Once a connection is established, however, it must be a dedicated connection that cannot migrate to any other process or instance. This means that you still can’t use MTS or TAF.
Example creating service for Administrator-Managed Database
The backup will be executed on db11g2 and db11g3, but can be executed on db11g1 if db11g2 and db11g3 fail.
Set ORACLE_HOME to same used by Database
$ srvctl add service -d db_unique_name -s service_name -r preferred_list [-a available_list] [-P TAF_policy]
$ srvctl add service -d db11g -s srv_rman -r db11g2,db11g3 -a db11g1 -P NONE -j LONG
$ srvctl start service -d db11g -s srv_rman
Example creating service for Policy-Managed Database
Using a service SINGLETON the backup will be executed on node which service was started/assigned. The service will be changed to another host only if that node fail.
Set ORACLE_HOME to same used by Database
$ srvctl config database -d db11g |grep "Server pools"
Server pools: racdb11gsp
$ srvctl add service -d db11g -s srv_rman -g racdb11gsp -c SINGLETON
$ srvctl start service -d db11g -s srv_rman
If you have more than 2 nodes on cluster (with policy managed database) and you want use only 2 or more nodes to perform backup, you can choose the options below.
Configure a Service UNIFORM (the service will be available on all nodes) you can control how much instance will be used to perform backup, but you cannot choose in which node backup will be performed. In fact the service does not control anything, you will set PARALLELISM (RMAN) equal number of nodes wich you want use .
Ex: I have 4 Nodes but I want start backup in 2 nodes. I must choose parallelism 2. Remember that Oracle can start 2 Channel on same host, this depend on workload of each node.
Using Policy Managed Database you should be aware that you do not care where (node) each instance is running, you will have a pool with many nodes and Oracle will manage all resources inside that pool. For this reason is not possible to control where you will place a heavier load.

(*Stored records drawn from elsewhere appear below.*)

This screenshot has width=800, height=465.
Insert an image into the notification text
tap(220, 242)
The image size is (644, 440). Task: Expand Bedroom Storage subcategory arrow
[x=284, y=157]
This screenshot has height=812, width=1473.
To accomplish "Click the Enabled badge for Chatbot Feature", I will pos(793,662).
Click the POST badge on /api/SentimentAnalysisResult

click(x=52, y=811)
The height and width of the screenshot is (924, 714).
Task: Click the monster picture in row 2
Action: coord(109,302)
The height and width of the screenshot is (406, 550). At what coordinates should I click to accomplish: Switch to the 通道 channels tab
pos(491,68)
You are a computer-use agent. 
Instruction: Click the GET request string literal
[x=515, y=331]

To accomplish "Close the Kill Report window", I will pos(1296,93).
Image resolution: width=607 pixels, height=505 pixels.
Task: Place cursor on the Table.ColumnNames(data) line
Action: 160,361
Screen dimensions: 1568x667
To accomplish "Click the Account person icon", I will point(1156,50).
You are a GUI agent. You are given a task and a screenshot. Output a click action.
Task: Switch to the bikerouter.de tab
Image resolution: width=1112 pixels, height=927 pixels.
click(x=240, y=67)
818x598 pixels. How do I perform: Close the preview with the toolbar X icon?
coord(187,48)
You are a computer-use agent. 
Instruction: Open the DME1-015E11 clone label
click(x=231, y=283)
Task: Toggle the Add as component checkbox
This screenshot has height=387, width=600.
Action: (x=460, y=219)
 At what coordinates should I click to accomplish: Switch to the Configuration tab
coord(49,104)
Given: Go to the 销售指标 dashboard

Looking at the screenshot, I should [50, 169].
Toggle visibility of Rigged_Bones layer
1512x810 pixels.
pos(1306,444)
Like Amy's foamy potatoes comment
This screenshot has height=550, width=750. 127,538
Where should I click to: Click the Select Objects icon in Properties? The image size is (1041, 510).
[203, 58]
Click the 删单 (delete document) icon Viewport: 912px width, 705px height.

This will only work if you are performing online backup or are using Parallel Backup.
Configuring RMAN to Automatically Backup the Control File and SPFILE
If you set CONFIGURE CONTROLFILE AUTOBACKUP to ON, then RMAN automatically creates a control file and an SPFILE backup after you run the BACKUP or COPYcommands. RMAN can also automatically restore an SPFILE, if this is required to start an instance to perform recovery, because the default location for the SPFILE must be available to all nodes in your Oracle RAC database.
These features are important in disaster recovery because RMAN can restore the control file even without a recovery catalog. RMAN can restore an autobackup of the control file even after the loss of both the recovery catalog and the current control file. You can change the default name that RMAN gives to this file with the CONFIGURE CONTROLFILE AUTOBACKUP FORMAT command. Note that if you specify an absolute path name in this command, then this path must exist identically on all nodes that participate in backups.
RMAN performs the control file autobackup on the first allocated channel. Therefore, when you allocate multiple channels with different parameters, especially when you allocate a channel with the CONNECT command, determine which channel will perform the control file autobackup. Always allocate the channel for this node first.